Alistair Cockburn, used a very similar definition in his book Writing Effective Use-cases:
A use case captures a contract between the stakeholders of a system about its behavior. The use case describes the system's behavior under various conditions as the system responds to a request from one of the stakeholders called primary actor. The primary actor initiates an interaction with the system to accomplish a goal.
UML has defined use-cases in a more neutral way, in order to allow its use for requirements as well as functional design:
UseCases are a means to capture the requirements of systems, i.e., what systems are supposed to do. (...) it specifies a set of behaviors performed by that subject, which yields an observable result that is of value for Actors or other stakeholders of the subject. (...) UseCases can be used both for specification of the (external) requirements on a subject and for the specification of the functionality offered by a subject. [i.e. subjet = system]
The use-cases tend for these reasons to focus at the business view. The very neutral UML specifications even clarifies that:
UseCases define the offered Behaviors of the subject without reference to its internal structure.
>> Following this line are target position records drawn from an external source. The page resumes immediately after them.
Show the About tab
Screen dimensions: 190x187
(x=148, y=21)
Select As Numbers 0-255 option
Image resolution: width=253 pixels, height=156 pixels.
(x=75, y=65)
Use cases in clean architecture
R.C. Martin took over the general term of use-case with a slightly different meaning, although there is some relevant overlap:
These use cases orchestrate the flow of data to and from the entities, and direct those entities to use their enterprise wide business rules to achieve the goals of the use case.
After an informative briefing from the stakeholder, he performs a use-case analysis, and a high level object-oriented design to create the architectural superstructure on which the rest of the application will be built
The consequence is that Clean architecture use-cases tend to be more granular than traditional use-cases. They correspond to elementary business functionality at "function" or "sub-function" level (e.g. "find a customer", "find an order", "invoice order") whereas the goal-oriented use-case analysis tends to describe higher level user objectives ("Invoicing customers"). But it's mainly a matter of level of details.
Personal remark: What is annoying with R.C. Martin's appropriation of the term, is that "use-case" is more an more used to describe some system functionality ("I have my API for use-case X") instead of encouraging a focus on the user's needs as initially intended.